Question 2 is answered accordingly.
ORDERED by the State of Florida Commission on Ethics meeting in public session on February 26, 2010 and RENDERED this 3rd day of March, 2010.
Roy Rogers, Vice Chair
cc: Mr. Bob Koncar
 A community development district (CDD) is a "political subdivision." Section 1.01, Florida Statutes. Department of Revenue v. Canaveral Port Authority, 642 So. 2d 1097 (Fla. 5th DCA 1994). Sun 'N Lake of Sebring Improvement District v. McIntyre, 800 So. 2d 715 (Fla. 2nd DCA 2001).
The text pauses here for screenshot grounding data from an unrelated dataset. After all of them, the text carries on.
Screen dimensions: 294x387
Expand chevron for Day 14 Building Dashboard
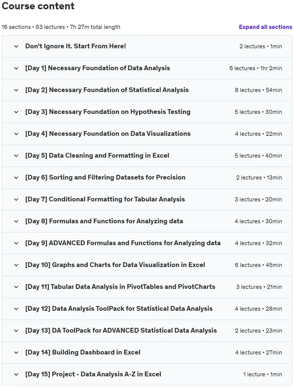tap(16, 352)
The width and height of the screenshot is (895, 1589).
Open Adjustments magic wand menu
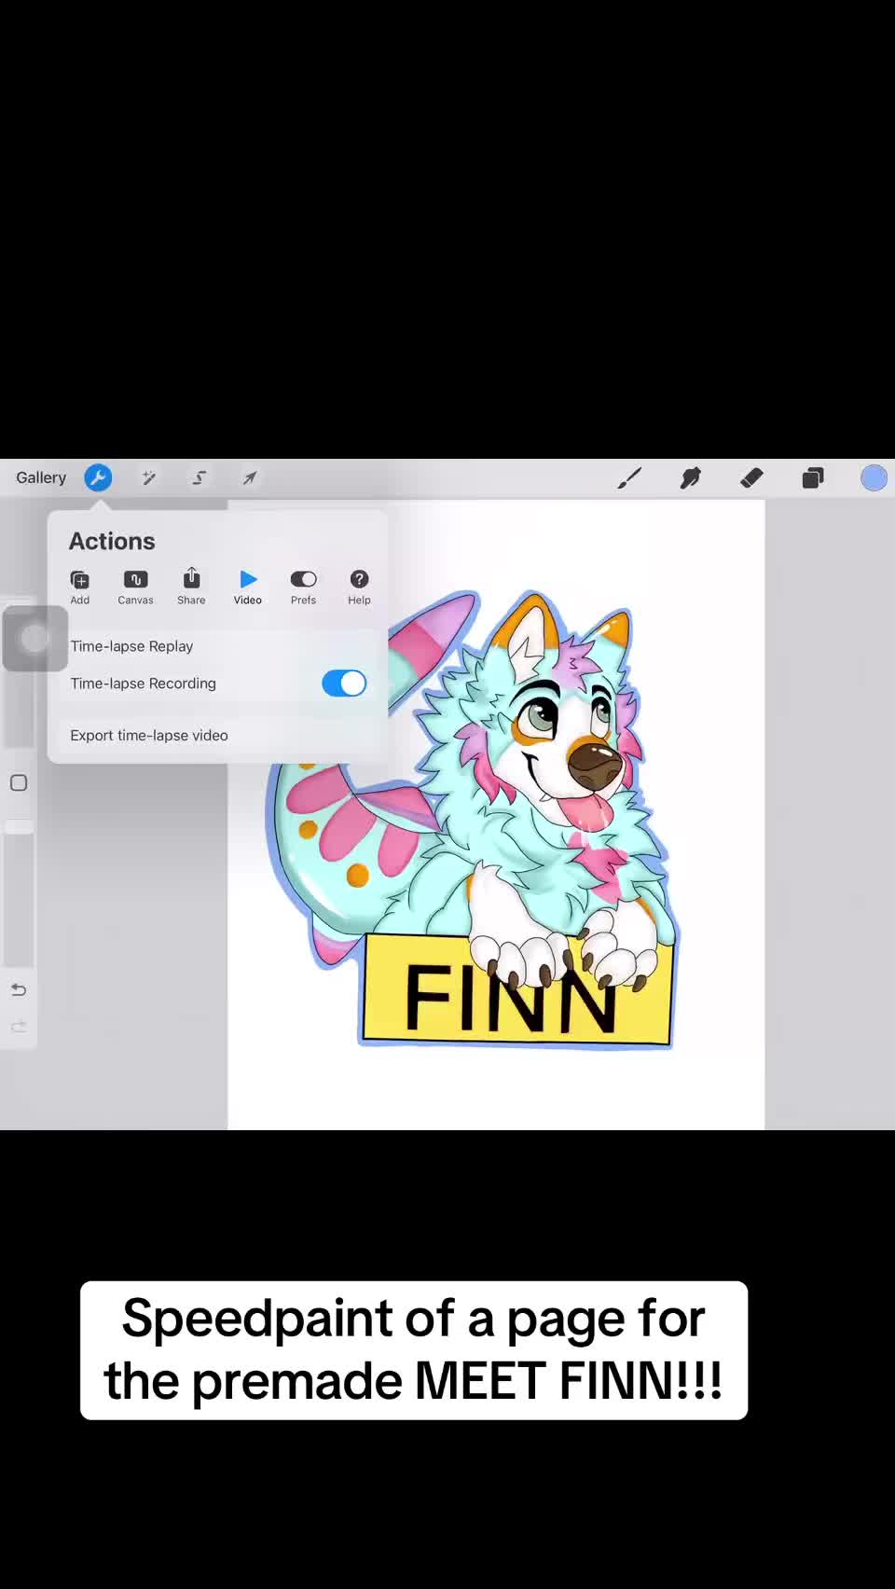click(148, 477)
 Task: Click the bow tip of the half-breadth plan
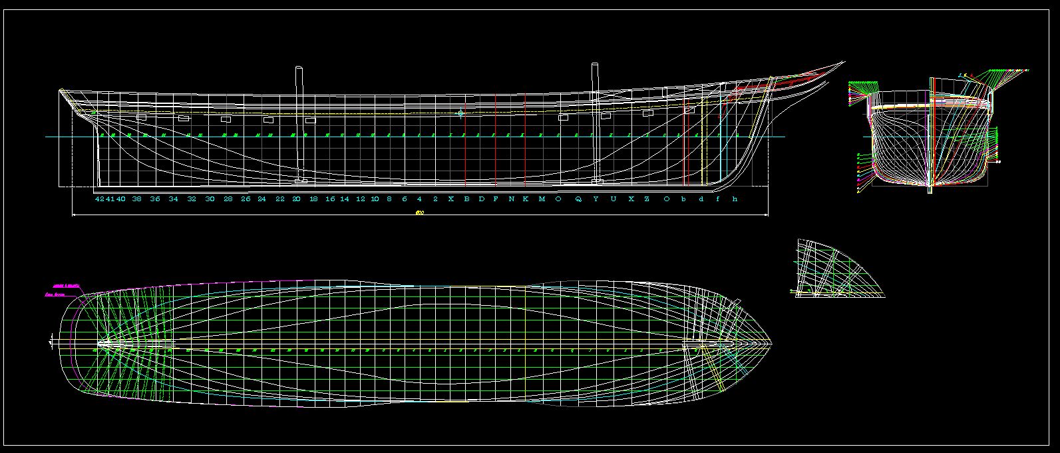pyautogui.click(x=771, y=343)
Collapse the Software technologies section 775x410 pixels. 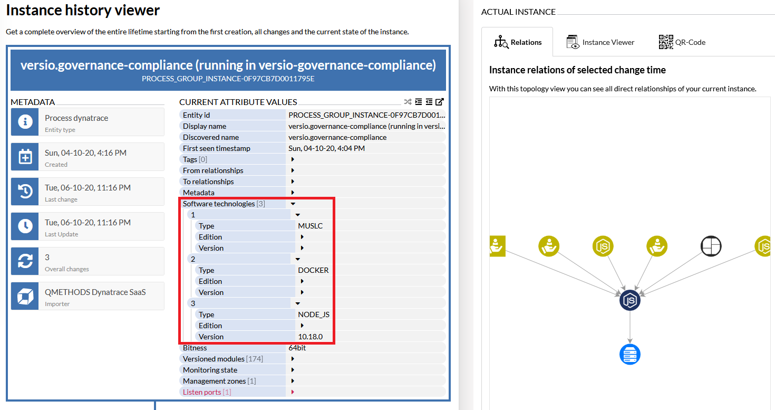click(293, 204)
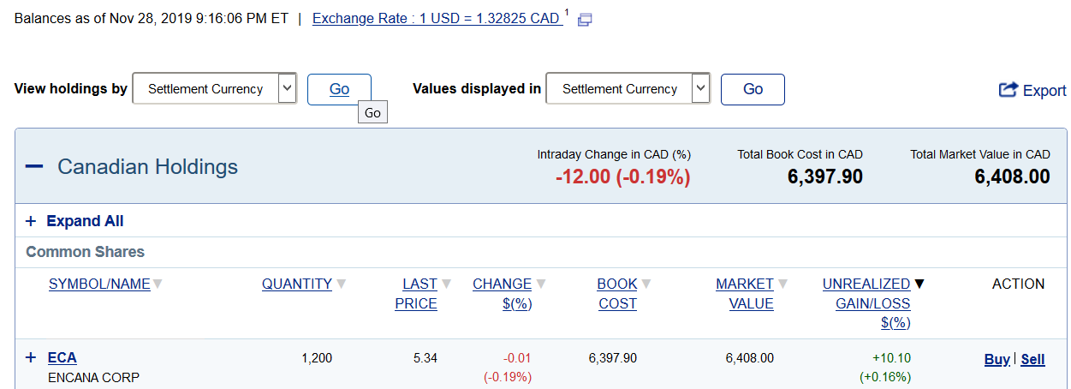Sell ECA shares
The width and height of the screenshot is (1071, 389).
pyautogui.click(x=1033, y=360)
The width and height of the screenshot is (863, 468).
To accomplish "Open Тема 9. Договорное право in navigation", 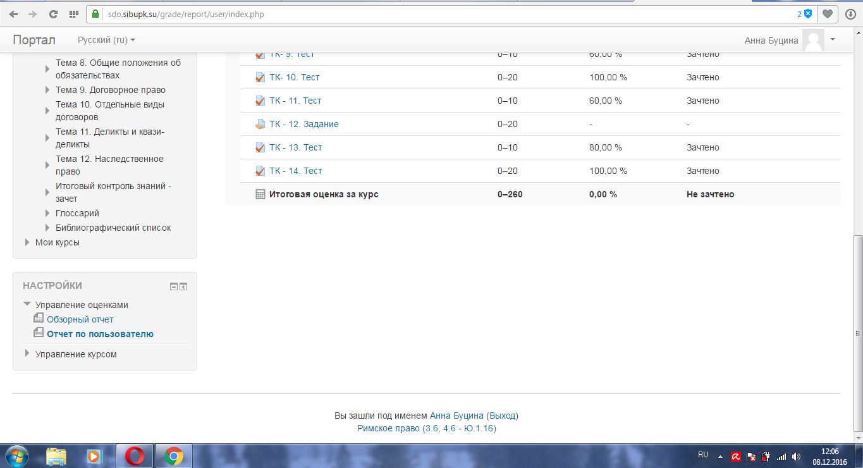I will [x=110, y=90].
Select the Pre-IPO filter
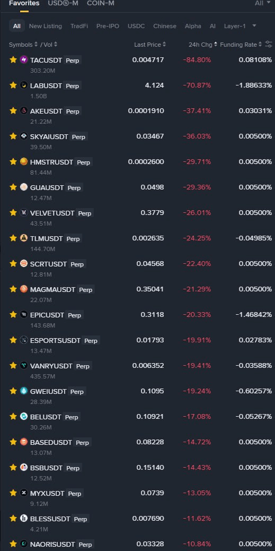The width and height of the screenshot is (275, 551). tap(108, 26)
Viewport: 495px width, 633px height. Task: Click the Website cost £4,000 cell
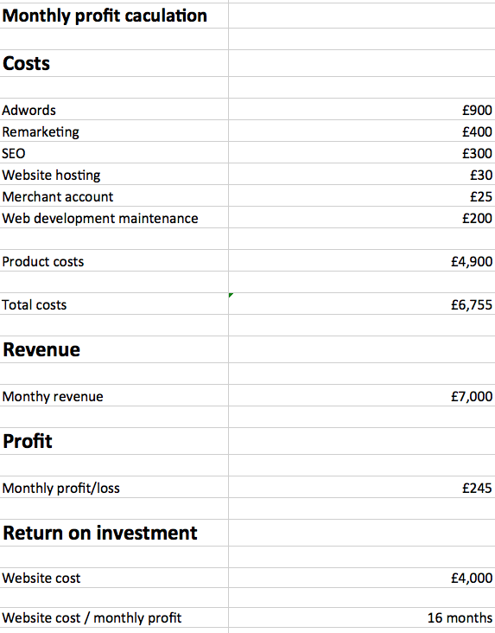pyautogui.click(x=362, y=578)
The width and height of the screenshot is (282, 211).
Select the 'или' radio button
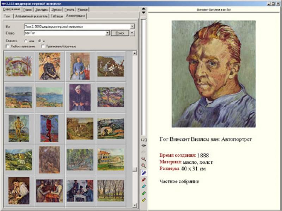[26, 41]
 Under the facts presented, it is unnecessary for us to speculate as to whether a chief financial officer of a corporation, who might be employed by the corporation while also not being an "officer" of the corporation and while also not being the chief executive officer of the corporation, would be encompassed by the prohibition, since, in your scenario, the CFO is represented also to be an officer of the corporation.
 In this regard, we note that, in addition to the information provided by you recited above in the body of this opinion, you advise that the corporation (which provides the management services to the CDDs and which is emphasized in this opinion) has a parent corporation, that the parent has subsidiaries other than the corporation, that the corporation has a subsidiary (but that the subsidiary does not provide district management services), and that the corporation has affiliates that are owned by the corporation's parent (but that none of the affiliates provides district management services).
In view of the newness of Section 112.3136, its arguably complicated wording, and the concomitant need for your seeking our advice, we have no interest in taking a "hyper-technical" view of this timeframe. That is, in administering Section 112.3145, in regard to the corporation's personnel vis-à-vis districts whose management began after July 2009, we encourage you to now engage promptly in "30-day filing," now that your questions have been addressed.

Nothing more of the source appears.